Setup for Data Quality Rules engine
It’s possible to use NBi as a data quality rules engine. The assertions equal-to (subset-of, superset-of), unique-rows, row-count (all/no/single/some-rows) are supported in this context.
The gap between a data quality rule engine and an automated test framework is especially in the reporting. When using an automated testing tool, you usually don’t care of details when a test is successful. At the opposite, a data quality rules engine will need to report (at the minimum) how many rows were successful. To achieve this, NBi lets you configure a few specific attributes that you won’t use in when you’re targeting an automated testing tool.
A valid configuration, to use NBi as a data quality rules engine, is to set the format to JSON and the mode to Always (in place of respectively Markdown and OnFailure which are the default values).
<nbi>
<failure-report-profile
threshold-sample-items="50"
max-sample-items="25"
expected-set="None"
actual-set="None"
analysis-set="Sample"
format="Json"
mode="Always"
/>
</nbi>
These two settings will enable NBi to always add to the result file some information about the tests in a JSON format.

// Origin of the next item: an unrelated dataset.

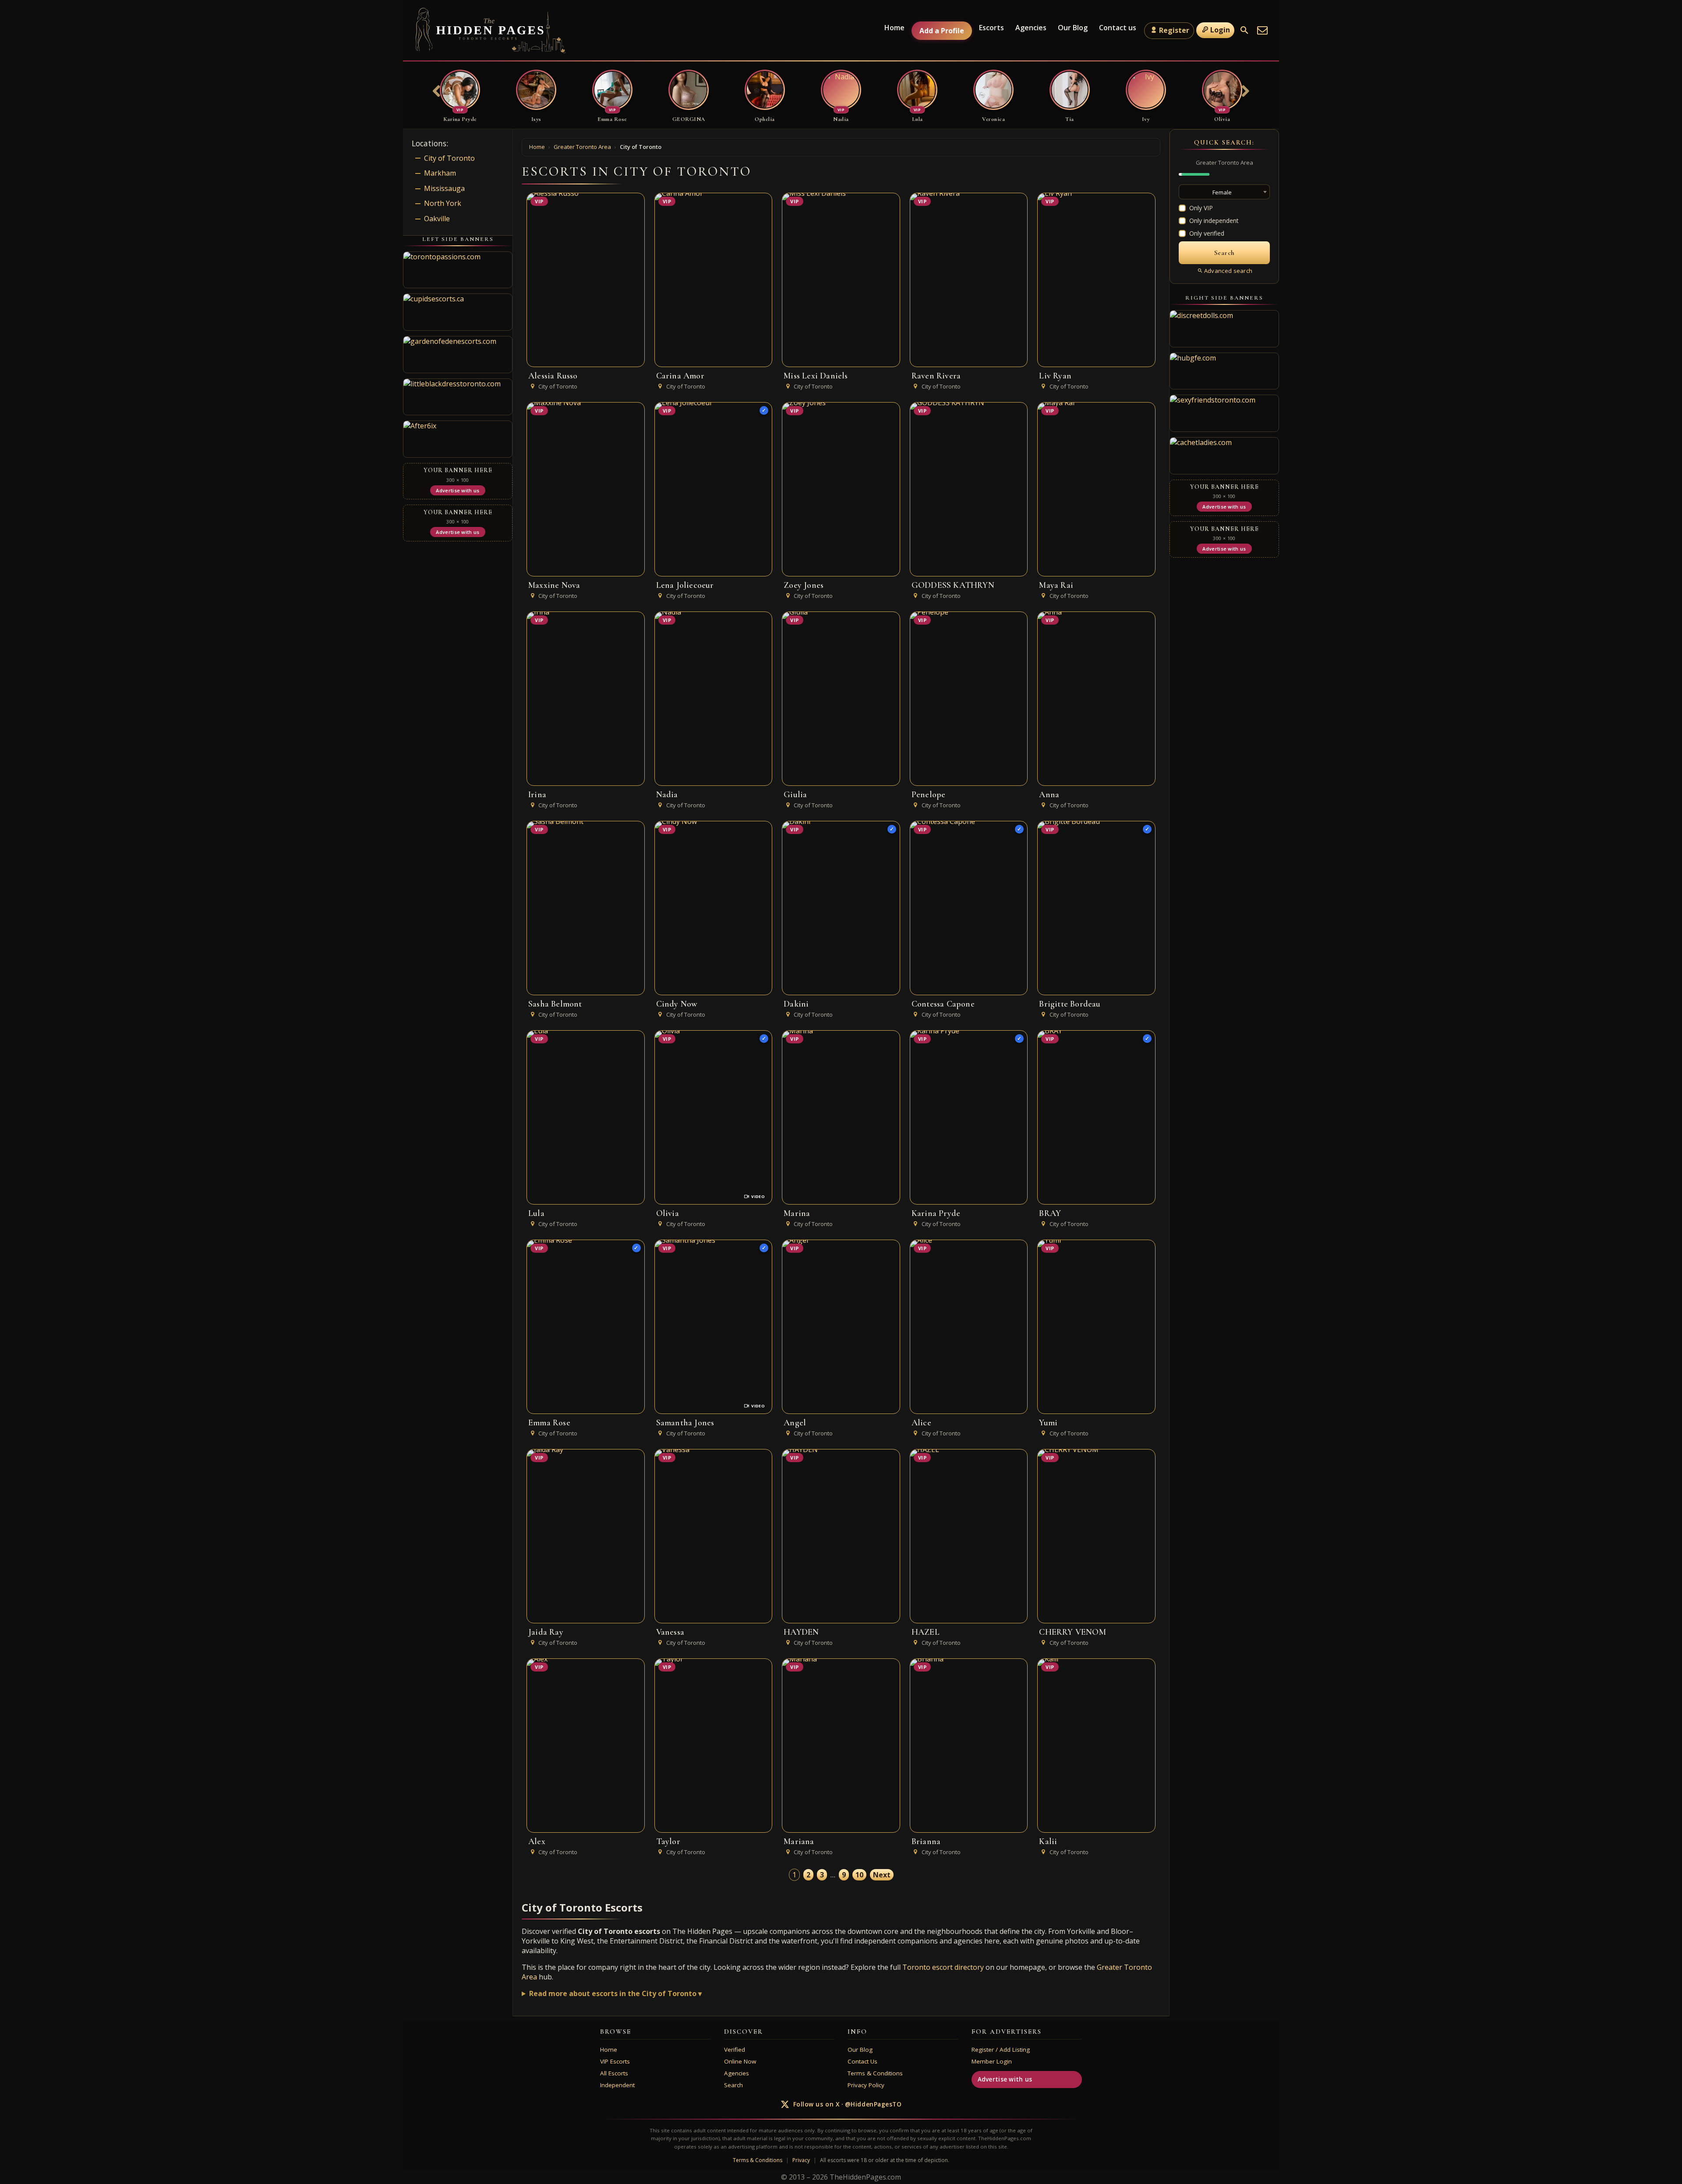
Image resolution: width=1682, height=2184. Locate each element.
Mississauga (444, 188)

The JSON content is embedded in the element message of the xml file containing the results. This JSON document has the following structure: 3 items named
- actual: a table information for the actual result-set
- expected: a table information for the expected result-set [Only for equal-to, subset-of, superset-of]
- analysis: some tables information for the analysis
Depending on the type of the constraint, the item analysis could contain tables unexpected-rows, missing-rows, duplicated-rows, …

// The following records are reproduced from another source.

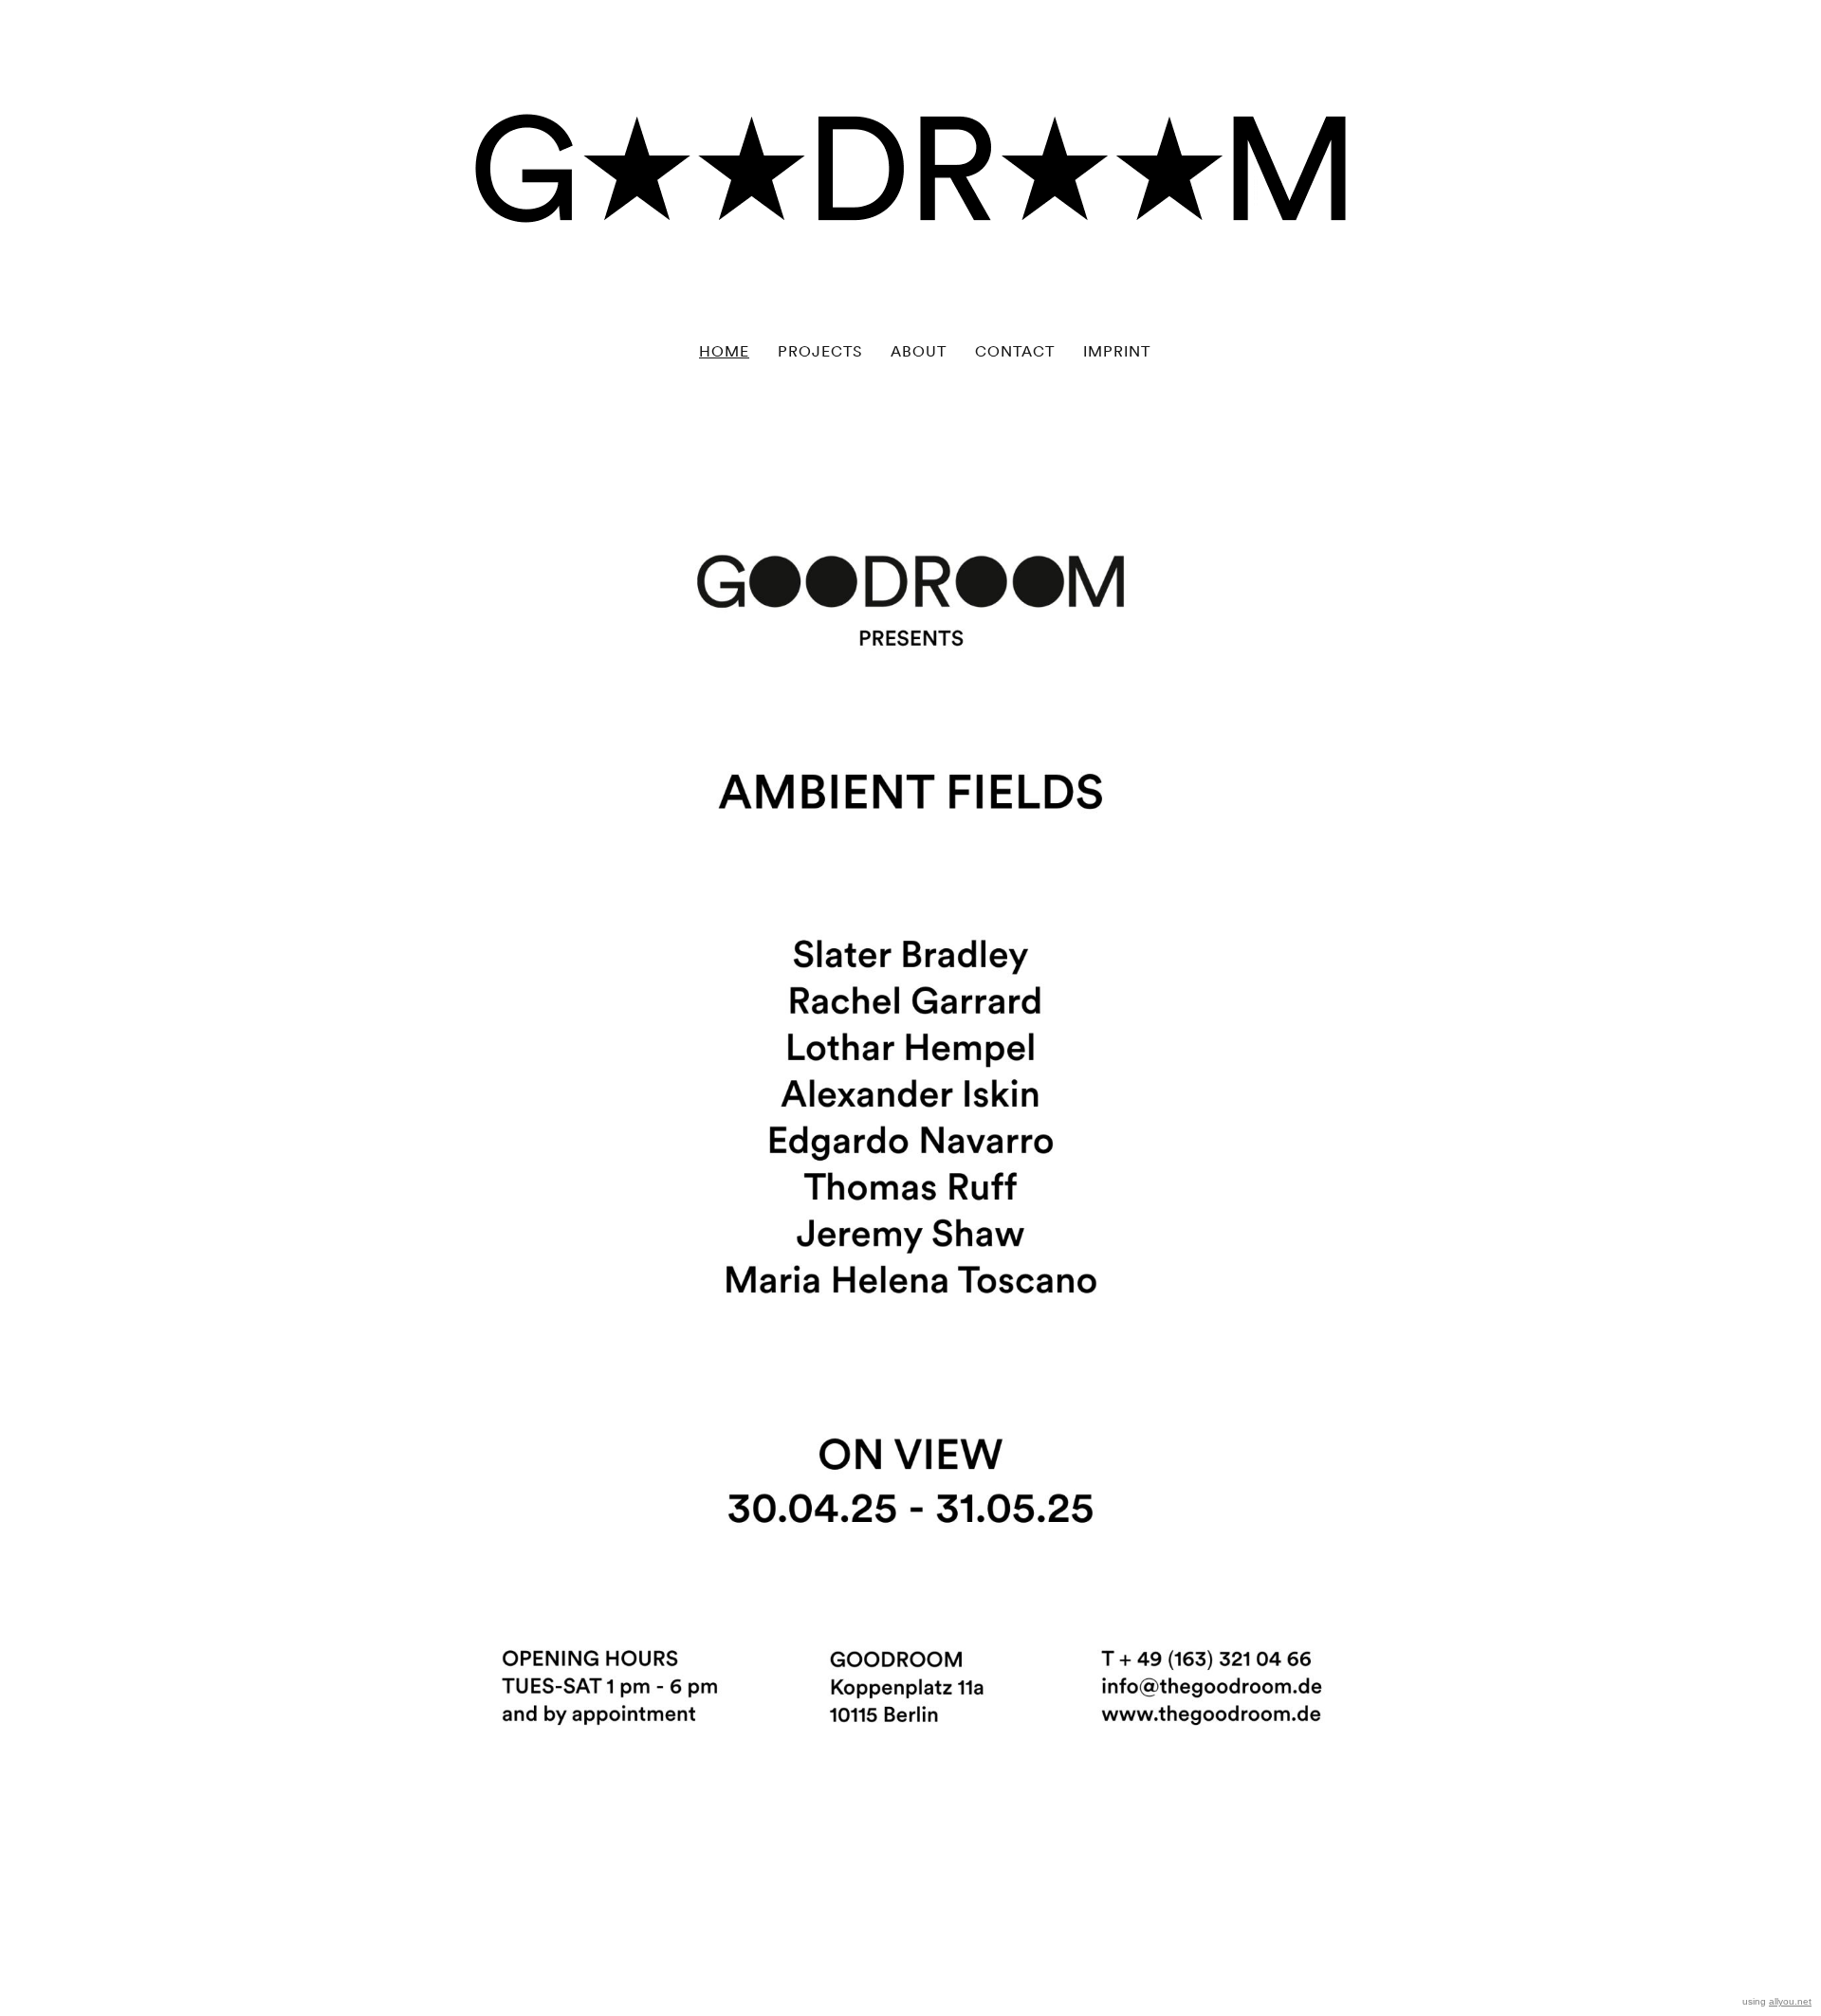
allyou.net (1790, 2001)
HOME (724, 350)
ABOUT (919, 350)
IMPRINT (1116, 350)
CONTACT (1015, 350)
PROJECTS (820, 350)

Each table information contains the row-count, if sampled the row-count of the sampled result-set, the structure of the result-set (for each column, the properties such as role, type, tolerance, roundings, …) and the rows. The representation of the value of each cell is in a text format independently of the underlying type. This is a choice made to let you capture specific values such as (any), (value) or (empty).
<test-case name="NBi.NUnit.Runtime.TestSuite.Simple equalTo with Failure" description="" executed="True" result="Error" success="False" time="1.351" asserts="1">
<categories>
<category name="Execution" />
</categories>
<failure>
<message><![CDATA[NBi.NUnit.Runtime.CustomStackTraceAssertionException : {"expected":{"total-rows":2,"table":{"columns":[{"position":0,"name":"Column1","role":"KEY","type":"Text"},{"position":1,"name":"Column2","role":"VALUE","type":"Numeric"}],"rows":[["Alpha","1"],["Beta","3"]]}},"actual":{"total-rows":2,"table":{"columns":[{"position":0,"name":"Column1","role":"KEY","type":"Text"},{"position":1,"name":"Column2","role":"VALUE","type":"Numeric"}],"rows":[["Alpha","1"],["Beta","2"]]}},"analysis":{"unexpected":{"total-rows":0},"missing":{"total-rows":0},"duplicated":{"total-rows":0},"non-matching":{"total-rows":1,"table":{"columns":[{"position":0,"name":"Column1","role":"KEY","type":"Text"},{"position":1,"name":"Column2","role":"VALUE","type":"Numeric"}],"rows":[[{"value":"Beta"},{"value":"2","expectation":"3"}]]}}}}]]></message>
<stack-trace><![CDATA[<?xml version="1.0" encoding="utf-16"?>...]]></stack-trace>
</failure>
</test-case>